Can you rewrite the backport summary between "Backport 283c47b" and "(modified) lld/test/ELF/loongarch-relax-pc-hi20-lo12.s (+6-4)", inclusive, renaming every "modified" to "changed"?

Text shown:
· · · ·
Author: None (llvmbot)

Changes

Backport 283c47b

Requested by: @brad0


Full diff: https://github.com/llvm/llvm-project/pull/151794.diff

3 Files Affected:

  • (modified) lld/ELF/Arch/LoongArch.cpp (+117)
  • (added) lld/test/ELF/loongarch-pc-hi20-lo12-got.s (+145)
  • (modified) lld/test/ELF/loongarch-relax-pc-hi20-lo12.s (+6-4)
diff --git a/lld/ELF/Arch/LoongArch.cpp b/lld/ELF/Arch/LoongArch.cpp
index a14553018fc36..8802c8c2e7f01 100644
--- a/lld/ELF/Arch/LoongArch.cpp
+++ b/lld/ELF/Arch/LoongArch.cpp
@@ -46,6 +46,8 @@ class LoongArch final : public TargetInfo {
 private:
   void tlsdescToIe(uint8_t *loc, const Relocation &rel, uint64_t val) const;
   void tlsdescToLe(uint8_t *loc, const Relocation &rel, uint64_t val) const;
+  bool tryGotToPCRel(uint8_t *loc, const Relocation &rHi20,
+                     const Relocation &rLo12, uint64_t secAddr) const;
 };
 } // end anonymous namespace
 
@@ -1155,6 +1157,78 @@ void LoongArch::tlsdescToLe(uint8_t *loc, const Relocation &rel,
   }
 }
 
+// Try GOT indirection to PC relative optimization.
· · · ·
Dataset rows:
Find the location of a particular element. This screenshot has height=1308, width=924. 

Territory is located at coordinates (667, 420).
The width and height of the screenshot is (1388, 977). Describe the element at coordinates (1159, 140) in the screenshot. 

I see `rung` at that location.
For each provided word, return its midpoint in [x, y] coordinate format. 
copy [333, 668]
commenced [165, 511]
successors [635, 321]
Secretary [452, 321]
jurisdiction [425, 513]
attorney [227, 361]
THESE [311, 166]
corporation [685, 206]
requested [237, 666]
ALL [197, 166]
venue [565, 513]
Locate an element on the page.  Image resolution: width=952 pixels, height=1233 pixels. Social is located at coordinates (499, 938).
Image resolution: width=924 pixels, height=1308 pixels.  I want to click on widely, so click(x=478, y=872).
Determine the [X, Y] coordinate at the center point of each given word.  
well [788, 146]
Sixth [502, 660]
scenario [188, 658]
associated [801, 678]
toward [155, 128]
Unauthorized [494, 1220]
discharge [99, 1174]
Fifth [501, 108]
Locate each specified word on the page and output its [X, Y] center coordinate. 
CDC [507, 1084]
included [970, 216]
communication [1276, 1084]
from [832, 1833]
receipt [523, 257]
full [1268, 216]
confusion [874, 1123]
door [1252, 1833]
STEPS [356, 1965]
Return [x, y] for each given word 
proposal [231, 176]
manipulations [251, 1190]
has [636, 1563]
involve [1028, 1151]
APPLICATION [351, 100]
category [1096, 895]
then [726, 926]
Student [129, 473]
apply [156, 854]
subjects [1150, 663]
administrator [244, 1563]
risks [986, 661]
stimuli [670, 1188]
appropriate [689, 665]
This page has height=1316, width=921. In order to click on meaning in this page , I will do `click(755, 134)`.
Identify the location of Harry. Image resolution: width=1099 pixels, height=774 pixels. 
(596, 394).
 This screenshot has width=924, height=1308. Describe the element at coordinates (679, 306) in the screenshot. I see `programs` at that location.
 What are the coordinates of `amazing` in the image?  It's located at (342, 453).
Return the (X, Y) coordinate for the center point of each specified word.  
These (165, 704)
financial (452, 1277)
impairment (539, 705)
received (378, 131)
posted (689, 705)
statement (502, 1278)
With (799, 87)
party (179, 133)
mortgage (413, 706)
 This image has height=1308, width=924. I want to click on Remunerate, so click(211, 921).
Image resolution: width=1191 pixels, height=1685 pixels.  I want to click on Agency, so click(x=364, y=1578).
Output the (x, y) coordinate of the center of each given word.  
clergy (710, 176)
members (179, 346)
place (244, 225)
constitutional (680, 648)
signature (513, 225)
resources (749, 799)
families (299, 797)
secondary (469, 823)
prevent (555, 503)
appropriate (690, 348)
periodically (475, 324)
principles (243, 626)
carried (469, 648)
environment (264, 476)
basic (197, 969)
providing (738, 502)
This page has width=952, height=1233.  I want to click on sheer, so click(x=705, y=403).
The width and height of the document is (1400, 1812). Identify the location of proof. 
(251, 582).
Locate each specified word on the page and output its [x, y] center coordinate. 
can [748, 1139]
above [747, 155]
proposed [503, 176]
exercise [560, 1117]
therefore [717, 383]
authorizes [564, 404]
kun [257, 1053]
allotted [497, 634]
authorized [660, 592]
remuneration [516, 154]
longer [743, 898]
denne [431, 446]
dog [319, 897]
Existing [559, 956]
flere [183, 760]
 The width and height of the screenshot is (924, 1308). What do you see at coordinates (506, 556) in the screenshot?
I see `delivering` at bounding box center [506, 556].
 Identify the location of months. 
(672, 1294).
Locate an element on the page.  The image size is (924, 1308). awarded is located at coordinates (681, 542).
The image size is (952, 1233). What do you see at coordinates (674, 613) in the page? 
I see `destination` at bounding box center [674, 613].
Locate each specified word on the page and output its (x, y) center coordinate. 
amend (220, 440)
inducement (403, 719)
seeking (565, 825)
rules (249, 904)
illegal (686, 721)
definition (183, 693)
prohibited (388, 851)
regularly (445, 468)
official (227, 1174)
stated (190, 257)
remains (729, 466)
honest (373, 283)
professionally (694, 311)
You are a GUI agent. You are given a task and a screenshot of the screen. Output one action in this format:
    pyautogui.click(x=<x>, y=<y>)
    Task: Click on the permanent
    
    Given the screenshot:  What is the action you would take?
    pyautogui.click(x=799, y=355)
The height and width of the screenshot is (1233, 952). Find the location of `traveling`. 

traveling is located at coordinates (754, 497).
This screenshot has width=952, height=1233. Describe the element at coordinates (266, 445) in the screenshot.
· · · ·
Response to this task:
Backport 283c47b

Requested by: @brad0


Full diff: https://github.com/llvm/llvm-project/pull/151794.diff

3 Files Affected:

  • (changed) lld/ELF/Arch/LoongArch.cpp (+117)
  • (added) lld/test/ELF/loongarch-pc-hi20-lo12-got.s (+145)
  • (changed) lld/test/ELF/loongarch-relax-pc-hi20-lo12.s (+6-4)